Touchscreen Laptops Promised Innovation, But Do We Really Need Them?
Touchscreen Laptops Promised Innovation, But Do We Really Need Them?

Walk into any showroom or scroll through the latest Windows 11 laptop listings, and you’ll notice a common trait: most of them come with touchscreens. At CES 2026, nearly every model I tested had one. Yet, despite their ubiquity, touchscreens no longer feel like a selling point. In fact, they’ve become something of an afterthought bundled in by default, but rarely celebrated.

For buyers, that’s the reality: touchscreen capability is there, but it’s not something you should prioritize. Unless you have a very specific need, it’s a feature you can safely ignore.

Manufacturers Don’t Even Highlight Them

During CES, I visited a demo space where a PC maker was showcasing its newest laptop. The representative eagerly discussed performance, AI integration, battery life, and productivity tools. When I commented on the surprisingly smooth matte touchscreen, they seemed caught off guard. It wasn’t even part of their pitch.

That moment captured the state of touchscreens in modern laptops. They’re everywhere, but they’re not the star of the show. Companies focus on AI features, dual‑screen innovations, and raw performance, while the touchscreen sits quietly in the background, unmentioned.

Why Touchscreens Once Mattered

Years ago, I was a strong advocate for touchscreen PCs. On Windows 10 laptops, scrolling through documents or web pages with a finger felt natural and efficient. I didn’t want to give up that convenience.

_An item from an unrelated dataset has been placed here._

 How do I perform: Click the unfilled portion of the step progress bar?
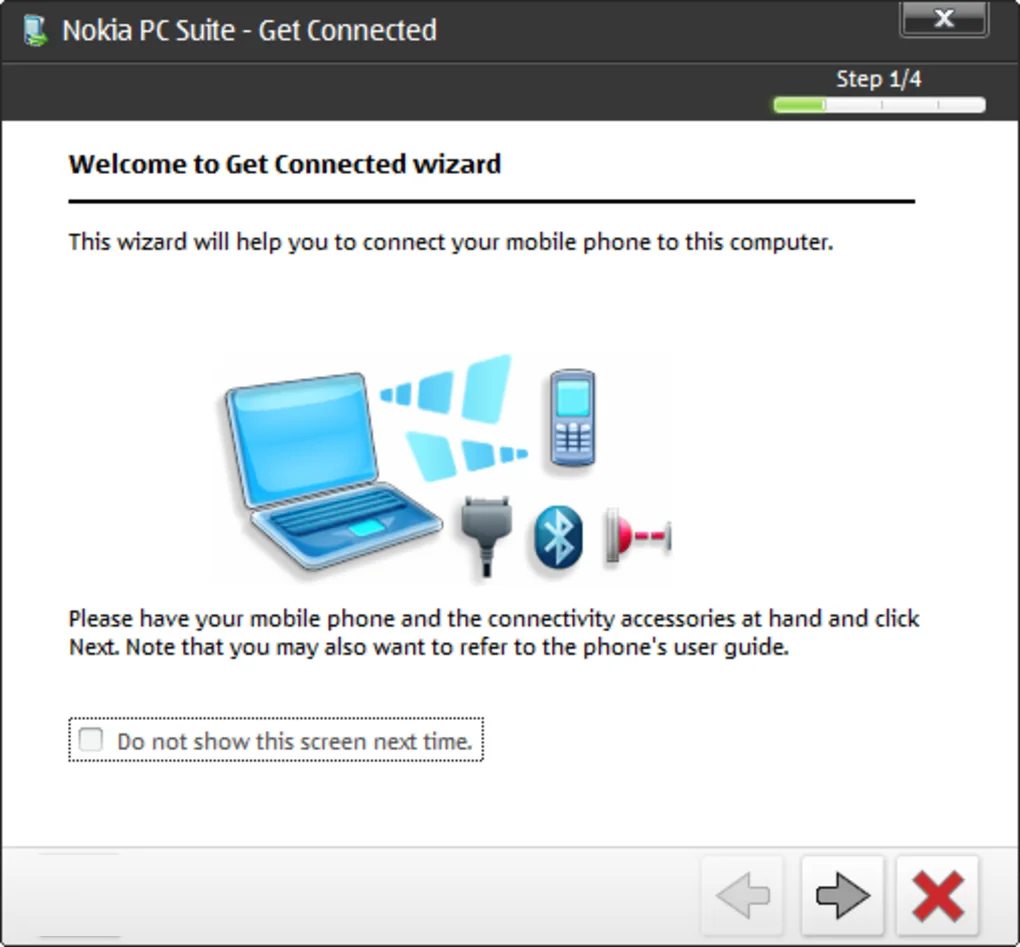pos(906,105)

But the truth was simpler: back then, touchpads were terrible. They were unresponsive, clunky, and frustrating. Touchscreens compensated for that weakness.

Fast forward to today, and even budget Windows 11 laptops ship with excellent touchpads. They’re smooth, precise, and responsive. With modern touchpads, there’s little reason to reach up and smudge your display when you can scroll effortlessly from the keyboard deck.

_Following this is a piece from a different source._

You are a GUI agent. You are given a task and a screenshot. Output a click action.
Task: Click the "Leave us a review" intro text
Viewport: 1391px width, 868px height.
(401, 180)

Apps Aren’t Built for Touch

Another reason touchscreens feel redundant is that Windows apps aren’t optimized for touch. Microsoft’s Surface Pro remains a rare exception, designed to function as a tablet first. Many PC makers still produce 2‑in‑1 convertibles that fold back into “tablet mode,” but the experience is awkward. Holding a thick laptop with exposed keys on the back is hardly ideal.

The bigger issue is software. The touch‑first vision of Windows 8 and 10 has faded. Windows 11 is firmly a mouse‑first operating system, even when used on a tablet. Few apps are designed with touch in mind, and gestures have regressed. For example, swiping in from the left now opens the Widgets pane instead of Task View, a downgrade from Windows 10’s more intuitive design.

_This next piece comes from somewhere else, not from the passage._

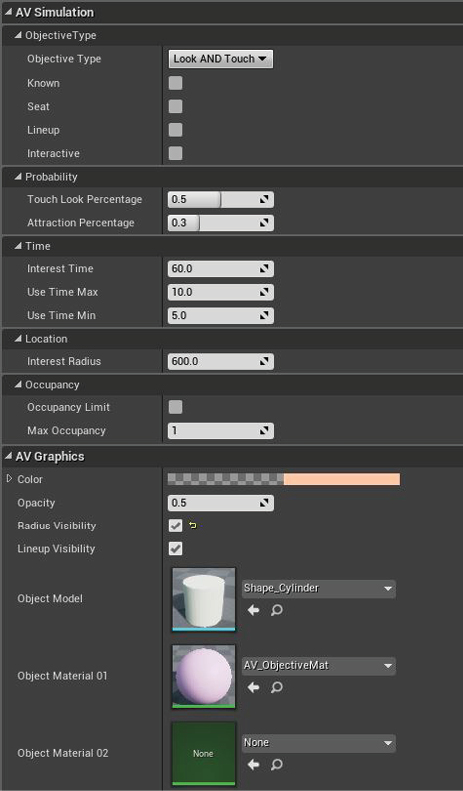Expand the Color property triangle

click(9, 479)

Tablet Mode Isn’t What It Used to Be

Windows 11 technically supports a “tablet mode,” but it’s watered down compared to earlier versions. You can’t manually toggle it on most laptops—it only activates when the device physically folds into tablet posture. And even then, the changes are minimal: slightly larger touch targets on the taskbar, but no full‑screen Start menu or meaningful interface adjustments.

This lack of commitment makes touchscreen laptops feel like wasted potential. Devices like the Lenovo Yoga Book 9i or Asus Zephyrus Duo could shine with a robust touch ecosystem, but instead they rely on traditional keyboard and mouse workflows.

The Pen Exception

The one area where touchscreens still matter is pen input. Convertible laptops like the Surface Pro support active pens for note‑taking, sketching, and professional design work. For artists, students, and certain professionals, this remains a valuable feature.

But even here, the touchscreen isn’t the star, the digitizer layer is. Technically, pen input doesn’t require a touchscreen at all. And most buyers who purchase pen‑enabled laptops rarely use the pen beyond the first few weeks.

Should You Care About Touchscreens?

In 2026, touchscreen laptops are common, but they’re not essential. They exist mostly to pad spec sheets and give manufacturers another box to tick. If the laptop you want happens to include one, fine. If you’re choosing between two similar models and one has a touchscreen, sure, pick that one. But if you can save money by skipping it, you won’t miss much.

Until Microsoft reinvests in a touch‑optimized Windows experience, touchscreens will remain a forgotten feature present, but irrelevant.